• [DATA EXTRACTS]:
=-=-=
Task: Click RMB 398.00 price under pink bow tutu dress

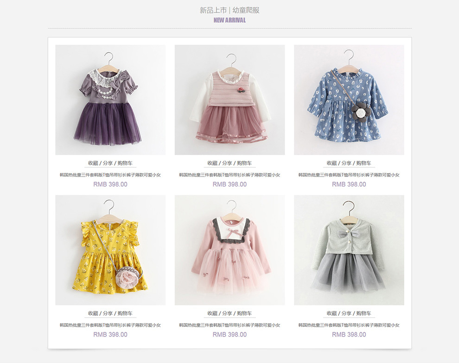Action: (x=230, y=334)
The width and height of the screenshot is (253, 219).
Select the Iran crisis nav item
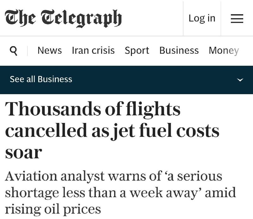tap(93, 51)
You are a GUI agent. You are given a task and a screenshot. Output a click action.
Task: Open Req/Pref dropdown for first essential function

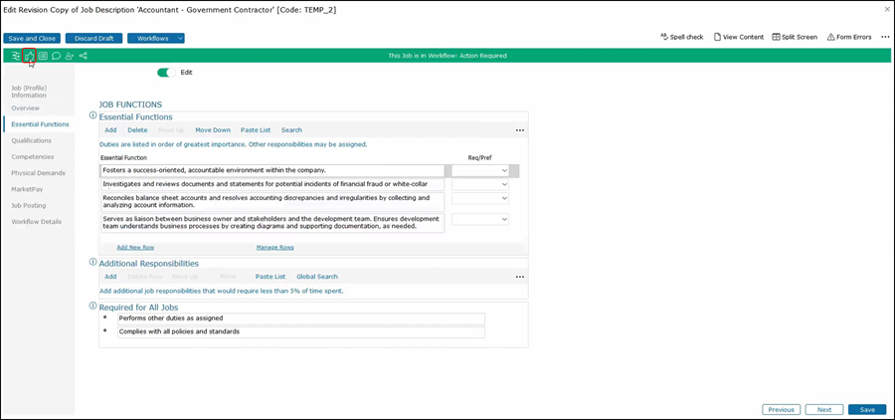tap(480, 170)
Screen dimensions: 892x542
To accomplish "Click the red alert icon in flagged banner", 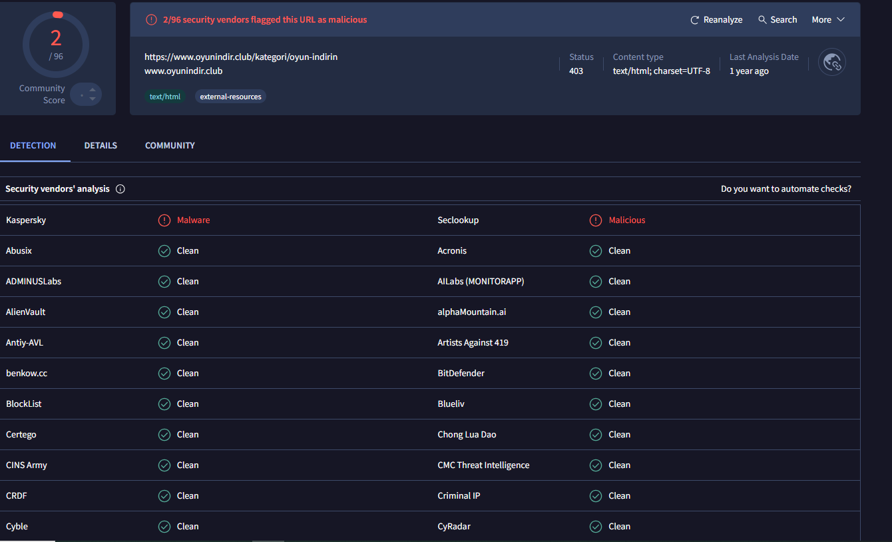I will pyautogui.click(x=152, y=20).
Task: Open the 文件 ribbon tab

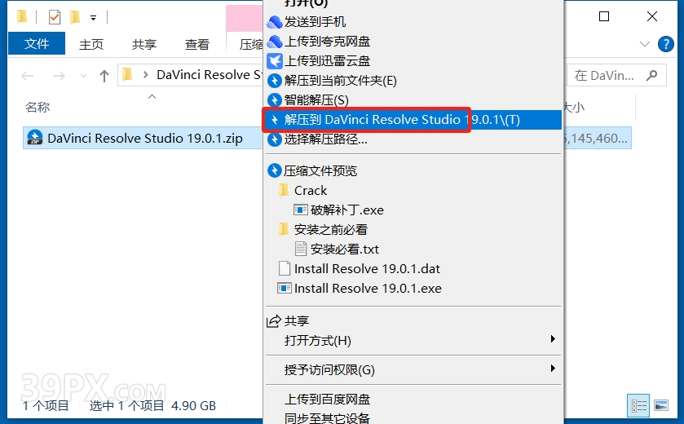Action: pos(37,43)
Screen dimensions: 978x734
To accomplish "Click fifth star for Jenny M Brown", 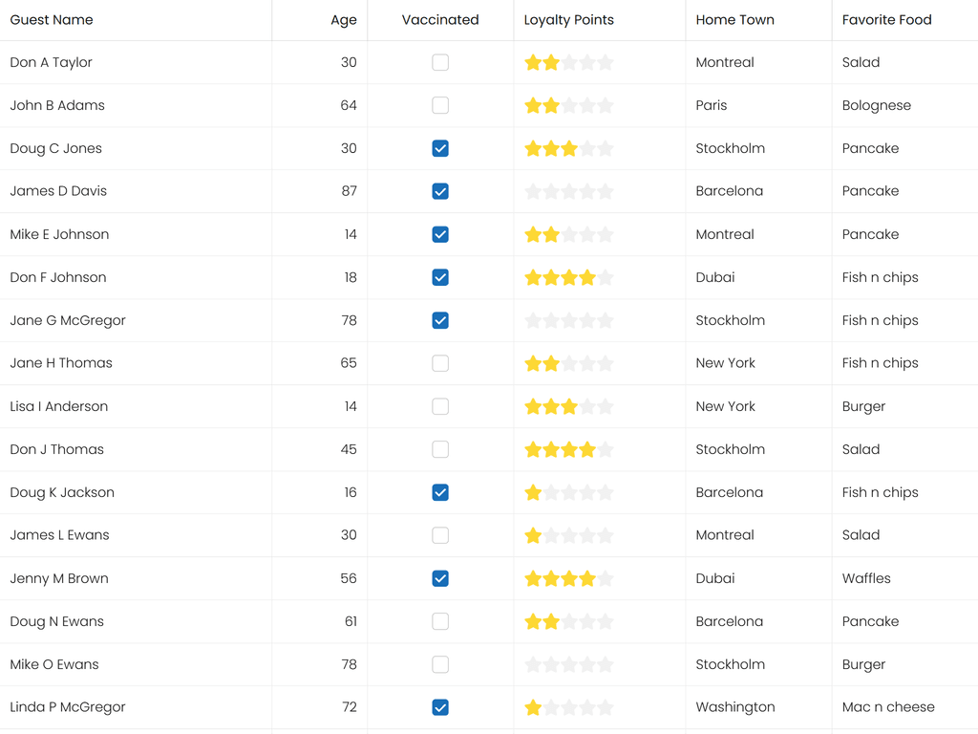I will [606, 579].
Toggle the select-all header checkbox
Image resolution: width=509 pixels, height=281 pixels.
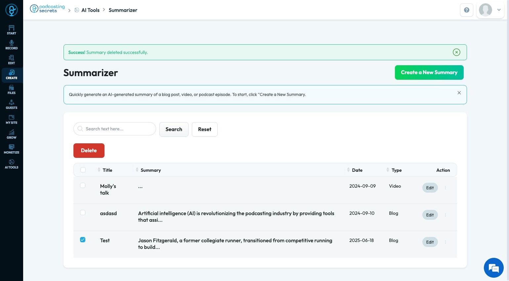[x=83, y=170]
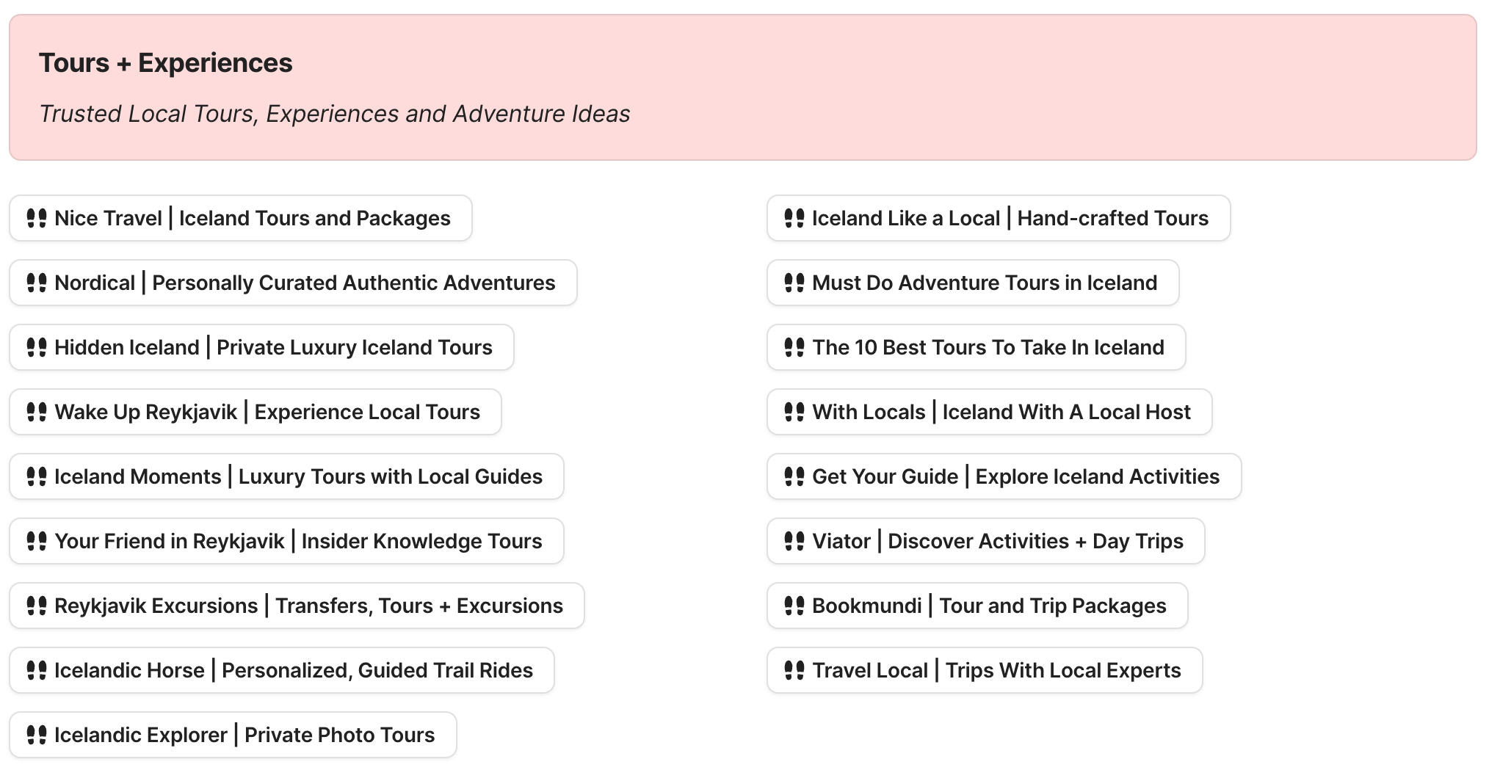Open Nordical Personally Curated Authentic Adventures
1489x781 pixels.
[305, 283]
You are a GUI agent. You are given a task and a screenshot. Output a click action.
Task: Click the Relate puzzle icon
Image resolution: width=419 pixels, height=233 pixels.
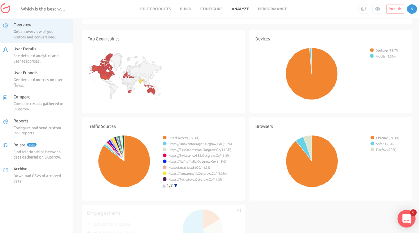coord(6,145)
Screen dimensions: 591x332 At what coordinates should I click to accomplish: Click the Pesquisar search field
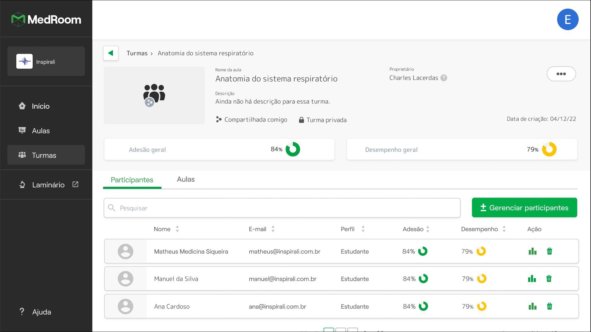282,208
=-=-=
• [WORK INSTRUCTION]: Beginning at the line containing "Task: Click the Relate puzzle icon", restate every line through the end of the material above exactly; omit the pictures.

• [RESPONSE AREA]:
Task: Click the Relate puzzle icon
Image resolution: width=419 pixels, height=233 pixels.
coord(6,145)
Screen dimensions: 591x332 At what coordinates should I click to accomplish: Click the Pesquisar search field
282,208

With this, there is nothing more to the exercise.